Un autre aspect de l’histoire transparaît qui montre que les récupérations médiatiques auxquelles on s’attend n’interviennent pas toujours. Ni Le Figaro, ni Le Monde n’ont passé en revue ce double incident folklorique qui pourtant aurait pu donner lieu à de nouveaux pamphlets contre le régime totalitaire de Poutine. On aurait pu évoquer, selon un scénario rabattu et presque irréprochable, la douloureuse ascension de l’Ukraine vers les hautes cimes de la démocratie. On aurait pu, au même titre, accuser la Russie de tous les péchés du monde, quitte à téléporter l’un des musiciens derrière les barbelés d’un petit coin secret d’Anapa. Rien, strictement rien n’a été fait dans ce sens. Objectivité oblige, Le Matin, média suisse un tantinet populiste, a publié un article au titre … attendrissant : « Bloodhound Gang agace la Russie » avec, au-dessous, comme un nom de rubrique : « Guerre Froide », celui-ci en lettres capitales. Superbe amalgame révélant une fois de plus que toute réaction coercitive adéquate contre les USA sous-tend un climat de guerre froide.
Comment expliquer, partant de là, le mutisme suspect des principaux médias français ?
- Primo, il semble qu’il répugnerait à la France (et aux pays membres de l’UE d’une manière générale) de rapporter des faits ridiculisant tout ce qui pourrait, de près ou de loin, concerner les USA.
- Secundo, la réaction de la Russie prouve bien que son système immunitaire est en forme, que toute atteinte à sa souveraineté est aussitôt compensée par des mesures pertinentes.
Reste maintenant à se demander qui a fourni aux Bloodhound un drapeau russe alors qu’ils se trouvaient à Odessa.

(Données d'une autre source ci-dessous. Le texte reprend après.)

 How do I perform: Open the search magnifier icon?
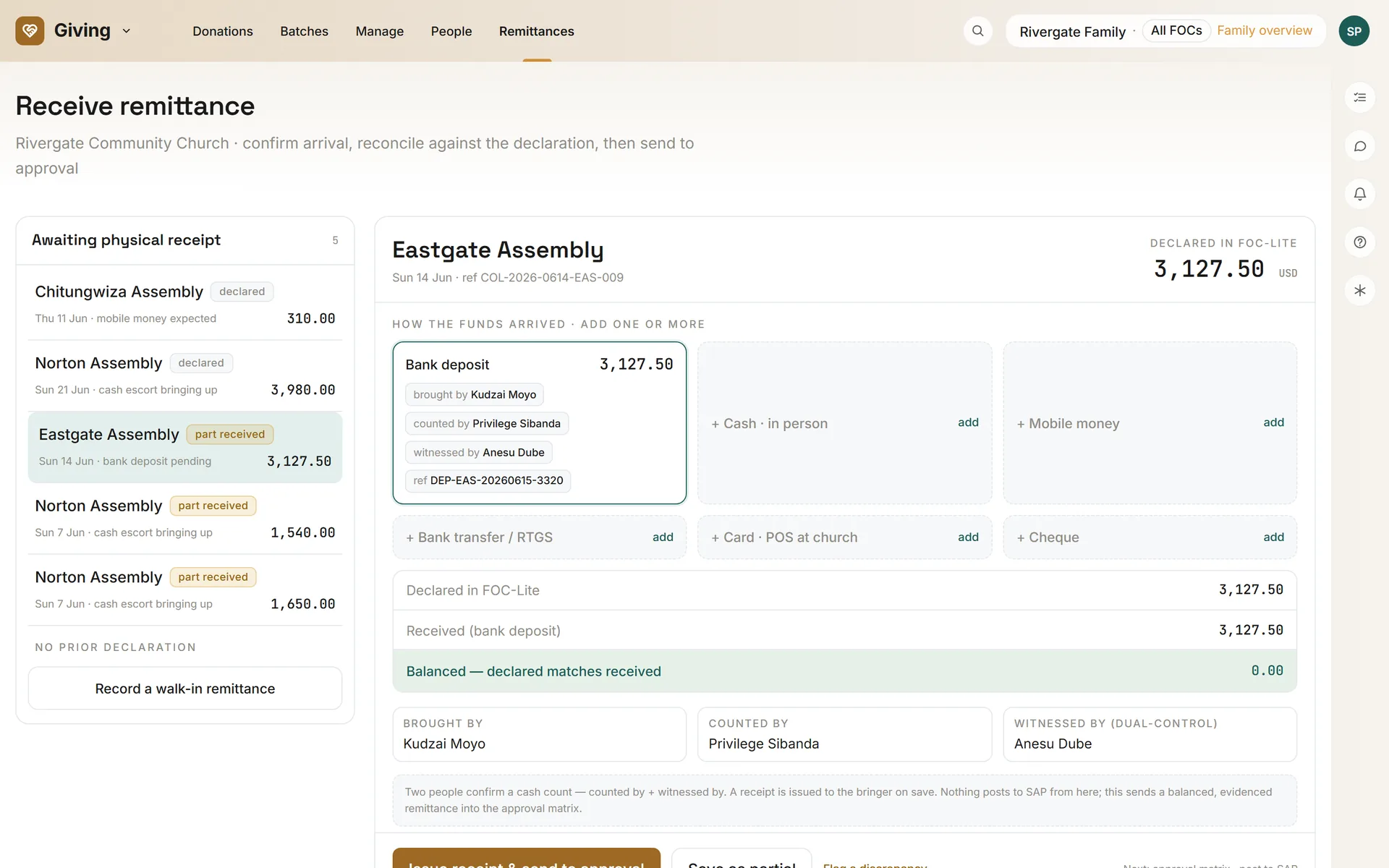pos(977,31)
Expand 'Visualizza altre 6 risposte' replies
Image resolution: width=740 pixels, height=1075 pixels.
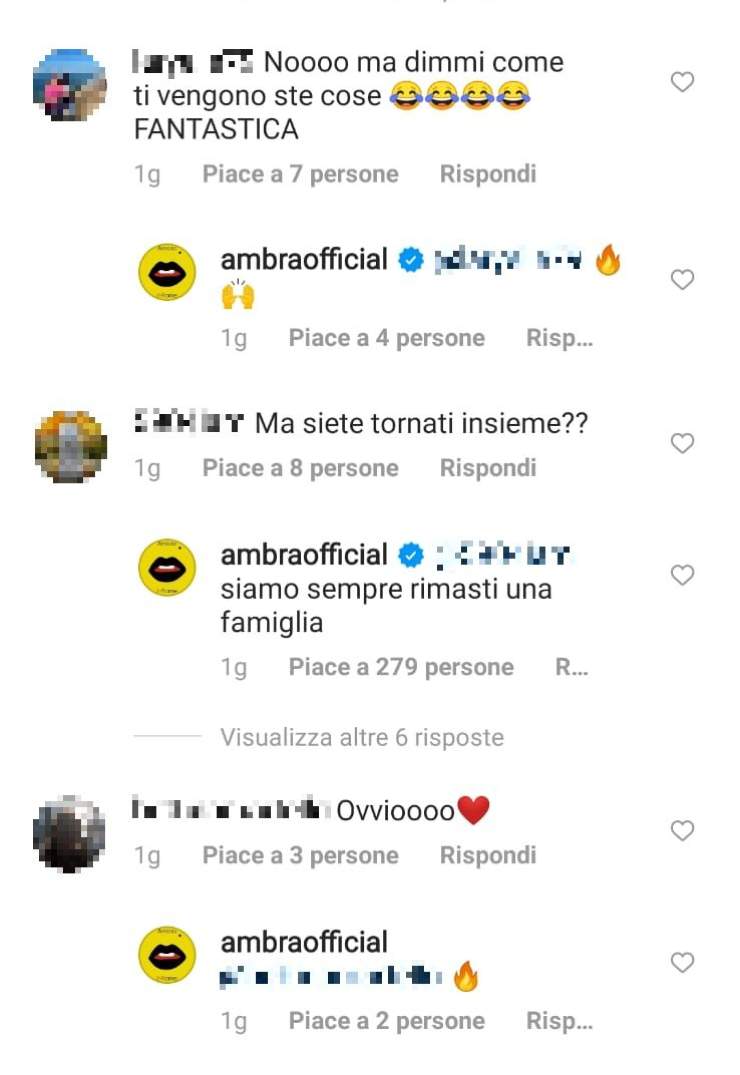point(361,737)
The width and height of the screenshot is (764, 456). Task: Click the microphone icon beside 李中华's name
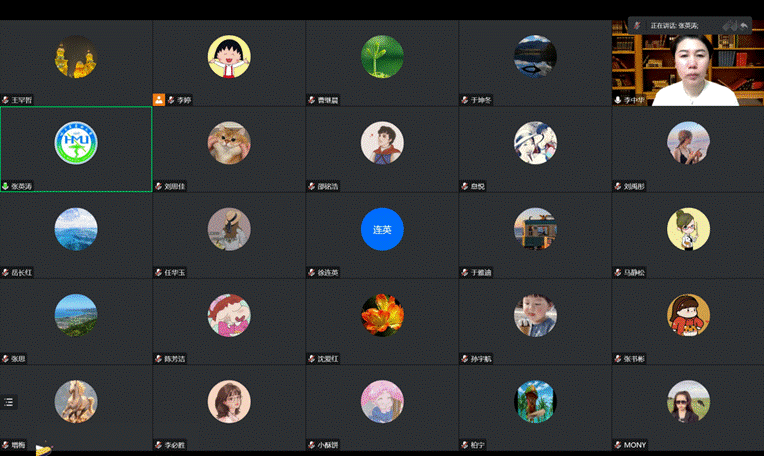click(x=617, y=100)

Reste également à savoir qui a fait venir le groupe en question à Anapa, sachant que le Ministère de la Culture n’avait pas été mis au courant de leur déplacement. En attendant, les théoriciens du pissoir doivent bien se dire que les grands jours de leur impunité sont comptés et que les provocs dans le style « je joue à la guerre froide » seront réprimées comme il se doit.